Ce biais de couverture s’accentue sur les itinéraires multi-destinations : l’algorithme ne peut pas combiner un vol présent dans sa base avec un vol absent. Le résultat affiché est donc structurellement incomplet pour les parcours qui mélangent long-courriers et segments régionaux.
Alertes prix et suivi tarifaire sur un parcours multi-villes
La fonction de suivi des prix fonctionne segment par segment. Il n’existe pas d’alerte globale pour un itinéraire multi-destinations complet. Cela signifie qu’il faut activer une alerte sur chaque segment individuellement, puis arbitrer manuellement quand l’un d’eux baisse.
Les alertes prix de Google Flights deviennent particulièrement utiles sur les segments long-courriers, où les écarts tarifaires entre le jour le plus cher et le moins cher d’une même semaine peuvent être substantiels. Sur les segments courts intra-Asie, la volatilité est moindre et le gain marginal du suivi diminue.

Quand combiner Google Flights avec d’autres outils
Les retours de voyageurs longue durée signalent une tendance à la baisse des économies réalisées via multi-destinations sur Google Flights depuis mi-2025, liée à une saturation des low-costs sur les hubs européens. Des outils comme Seats.aero, spécialisés dans les combinaisons opaques utilisant des programmes de fidélité et des points, offrent parfois de meilleures options sur les parcours complexes.

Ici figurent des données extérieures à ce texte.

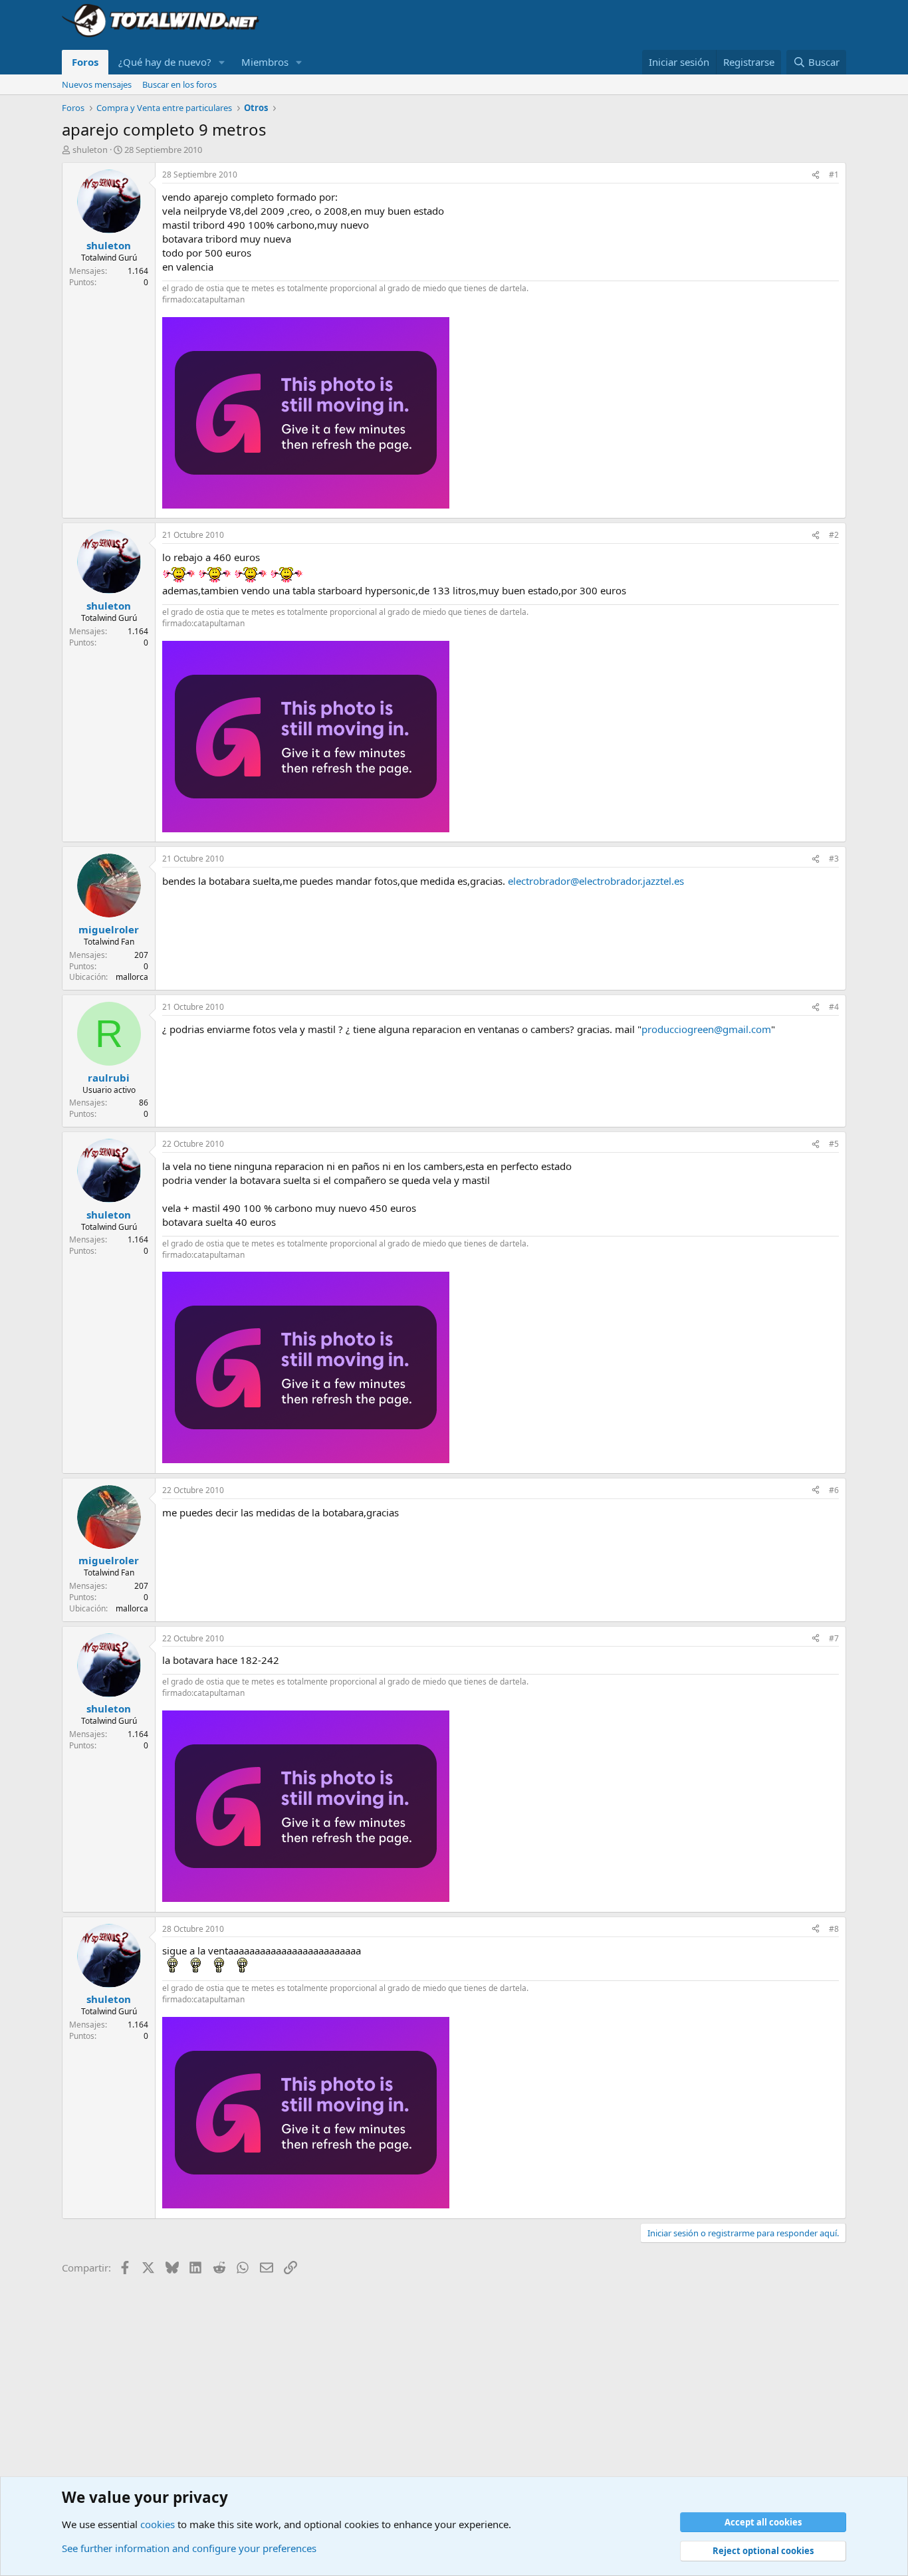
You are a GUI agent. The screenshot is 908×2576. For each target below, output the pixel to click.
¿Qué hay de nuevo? (164, 61)
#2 (834, 534)
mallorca (132, 977)
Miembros (264, 61)
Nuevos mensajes (97, 84)
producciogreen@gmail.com (706, 1029)
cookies (157, 2524)
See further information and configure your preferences (189, 2548)
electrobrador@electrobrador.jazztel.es (596, 880)
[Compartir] (815, 175)
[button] (222, 62)
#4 (834, 1006)
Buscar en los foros (179, 84)
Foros (85, 61)
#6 (834, 1490)
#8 (834, 1928)
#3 (834, 858)
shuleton (90, 150)
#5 (834, 1143)
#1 (834, 174)
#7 (834, 1638)
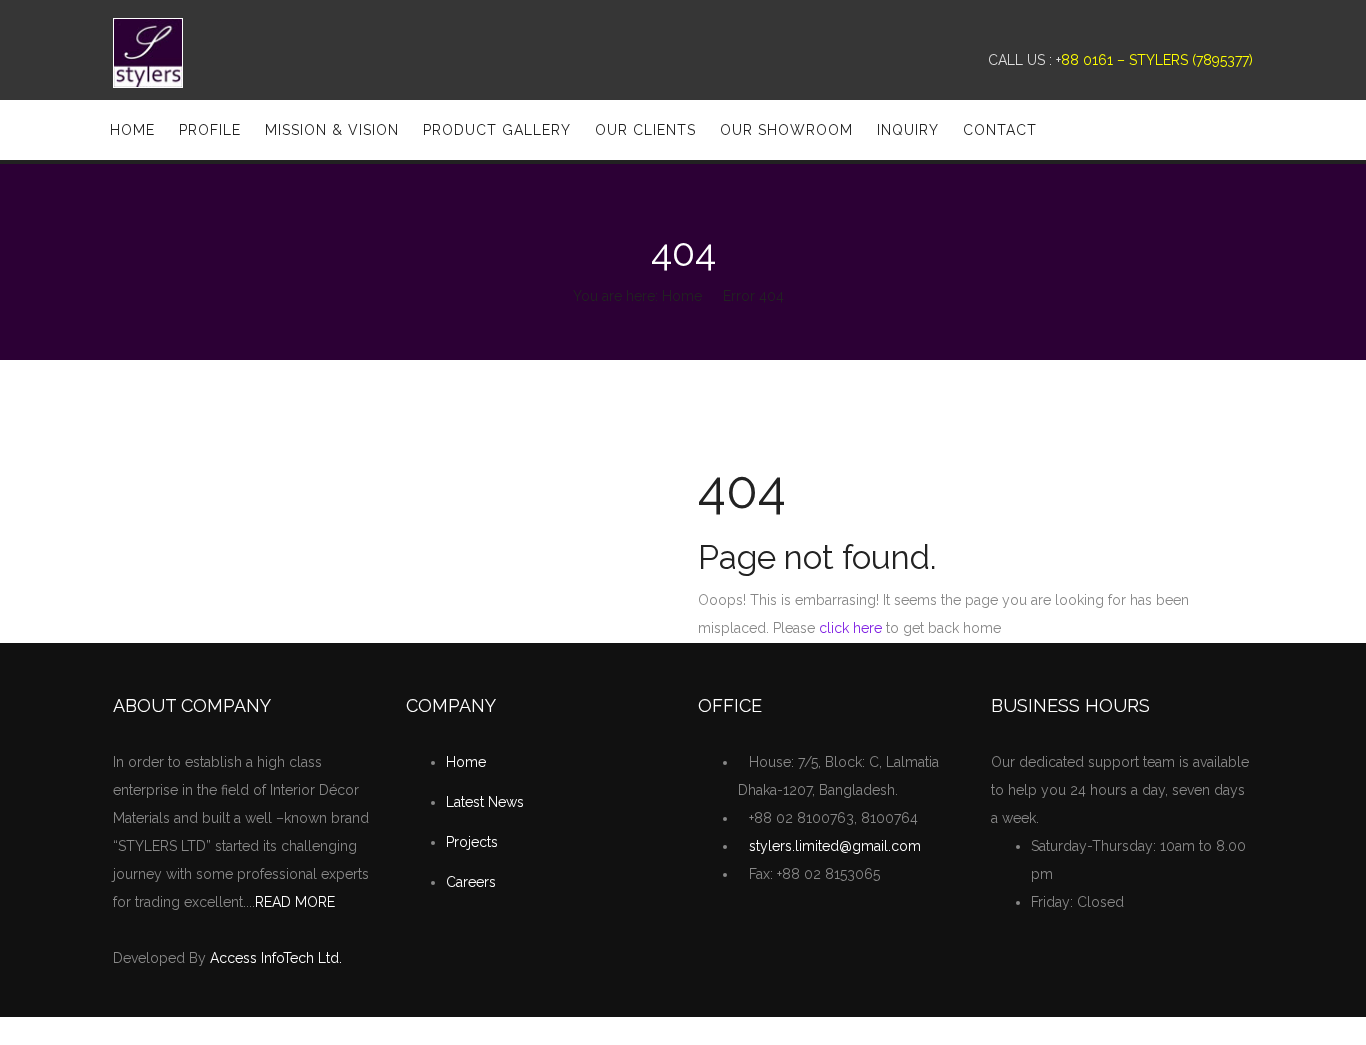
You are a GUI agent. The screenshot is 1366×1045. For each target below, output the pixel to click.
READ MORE (295, 902)
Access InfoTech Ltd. (276, 958)
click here (850, 628)
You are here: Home (637, 296)
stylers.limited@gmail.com (835, 846)
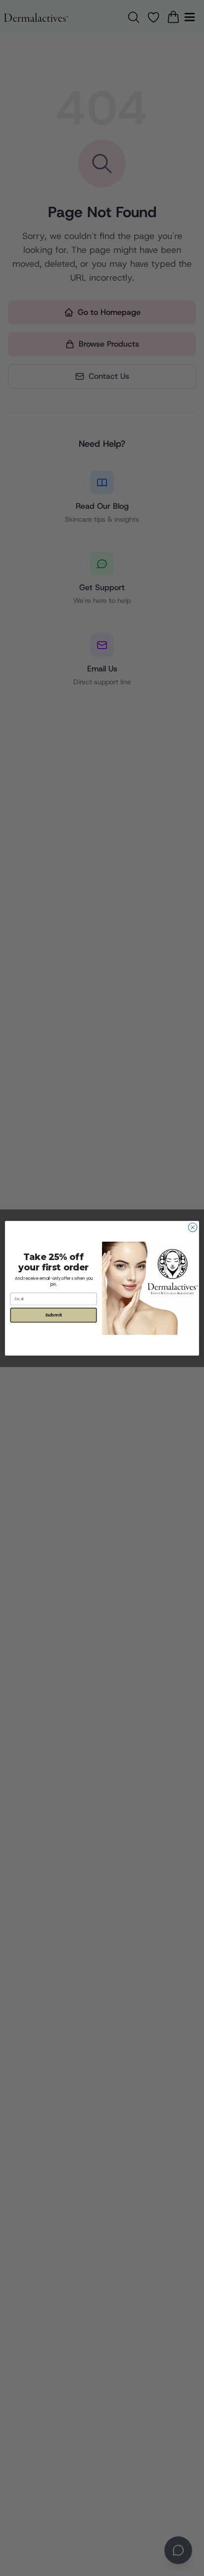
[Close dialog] (192, 1227)
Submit (53, 1315)
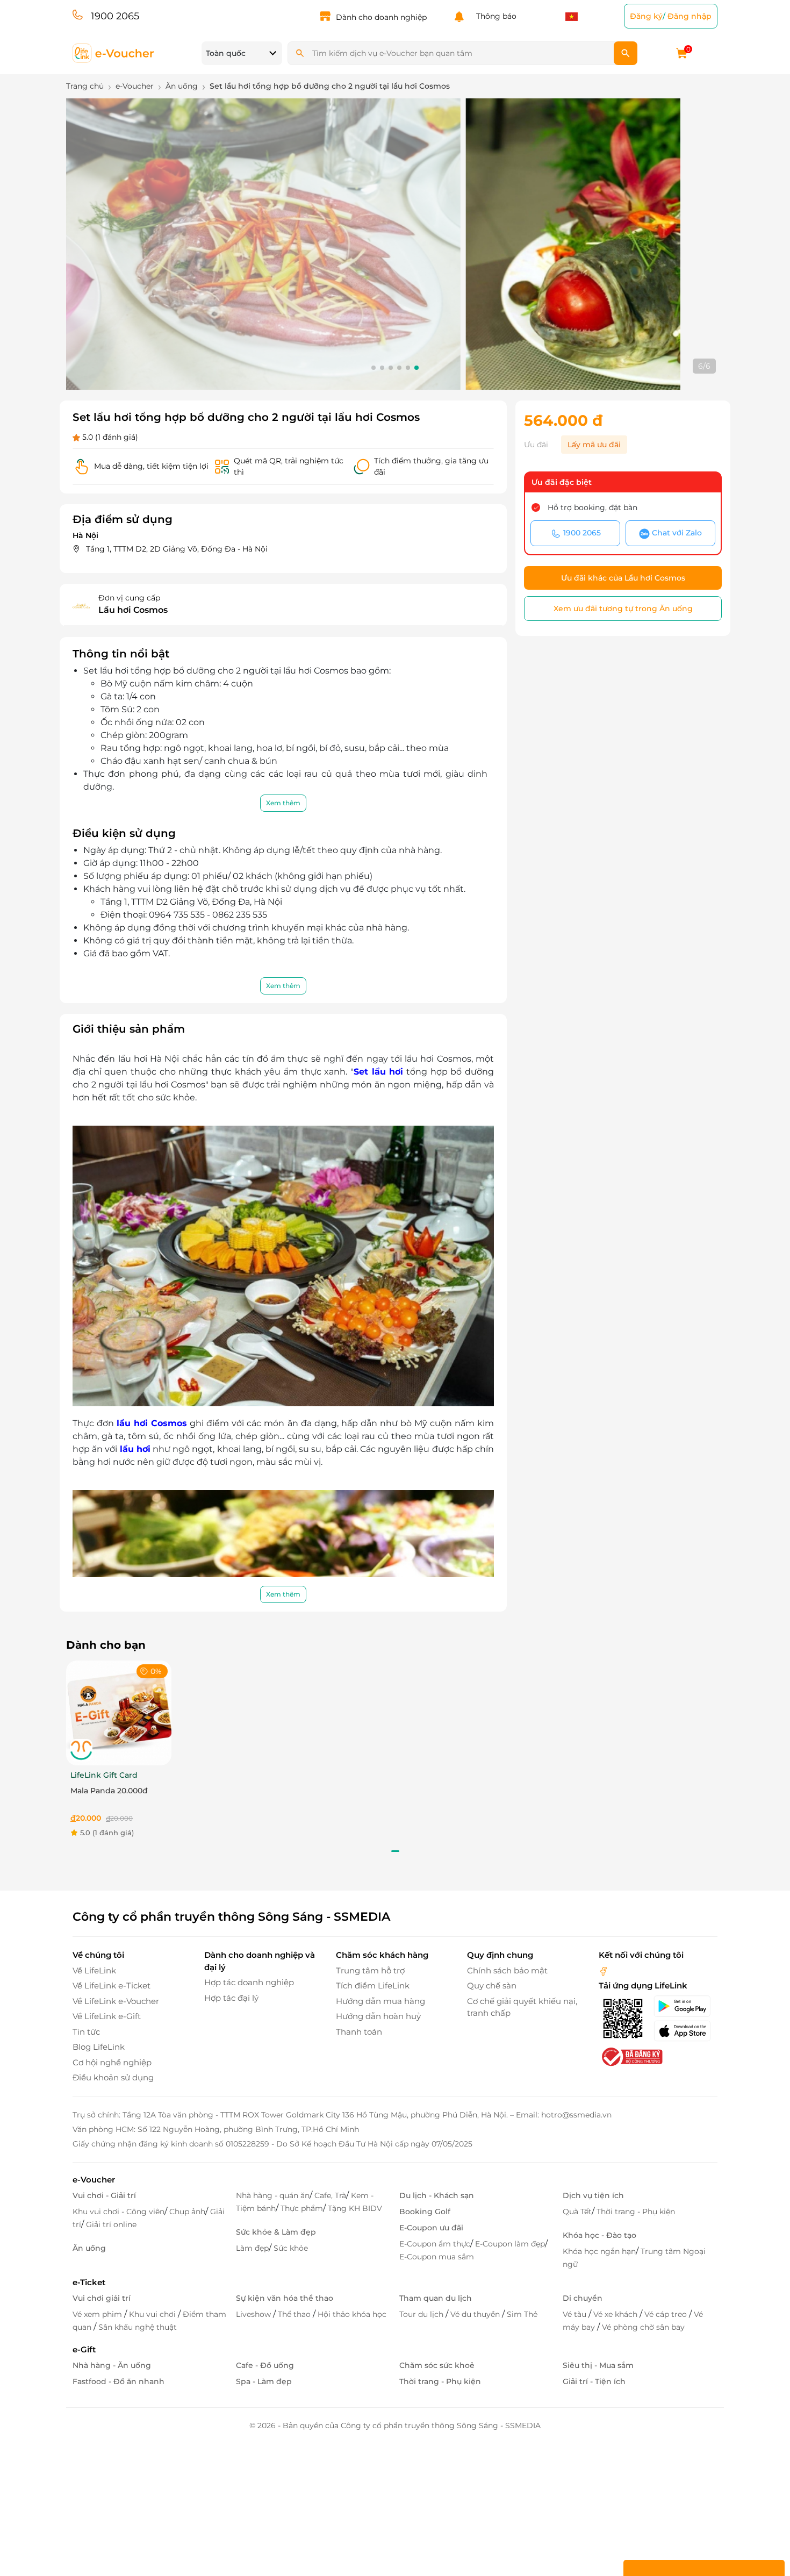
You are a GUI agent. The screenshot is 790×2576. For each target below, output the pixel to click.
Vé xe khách (616, 2314)
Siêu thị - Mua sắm (598, 2365)
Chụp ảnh (187, 2211)
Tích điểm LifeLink (373, 1985)
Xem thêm (283, 803)
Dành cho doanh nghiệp (381, 17)
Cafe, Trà (330, 2195)
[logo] (114, 52)
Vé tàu (575, 2314)
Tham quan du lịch (435, 2298)
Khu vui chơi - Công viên (118, 2211)
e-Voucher (94, 2179)
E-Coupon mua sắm (436, 2257)
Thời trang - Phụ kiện (636, 2211)
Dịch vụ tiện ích (593, 2195)
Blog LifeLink (99, 2047)
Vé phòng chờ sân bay (643, 2327)
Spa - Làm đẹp (264, 2381)
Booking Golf (424, 2211)
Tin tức (86, 2032)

Google Flights reste le meilleur point de départ pour cadrer un itinéraire, visualiser les tendances de prix et identifier les segments problématiques. Mais pour un voyage multi-destinations de plus de quatre segments, nous le considérons comme un outil de repérage, pas comme un outil de réservation final.
Ordre des segments et impact sur le prix total Google Flights
Un détail que les comparateurs grand public n’abordent pas : l’ordre dans lequel vous saisissez vos segments dans la recherche multi-destinations influence les résultats affichés. Google Flights ne teste pas automatiquement toutes les permutations possibles de votre itinéraire.
Si vous prévoyez un circuit Paris-Bangkok-Siem Reap-Hanoï-Paris, tester manuellement Paris-Hanoï-Siem Reap-Bangkok-Paris peut faire apparaître des combinaisons tarifaires différentes. L’ordre des segments modifie les résultats car chaque leg est tarifé indépendamment selon l’offre disponible ce jour-là sur cette route directionnelle.
Cette contrainte impose un travail de permutation manuelle sur les itinéraires de quatre segments ou plus. C’est fastidieux, mais c’est là que se trouvent les économies les plus significatives, bien davantage que dans le choix du jour de réservation.
Google Flights simplifie la recherche de vols multi-destinations, mais son architecture par segments indépendants, son absence de modélisation des risques de retard et sa couverture incomplète des compagnies régionales en font un outil de cadrage tarifaire. Pour un itinéraire complexe, le travail commence après la première recherche : permuter les segments, vérifier les low-costs absentes, ajouter des marges de connexion réalistes et croiser avec des outils spécialisés en points de fidélité.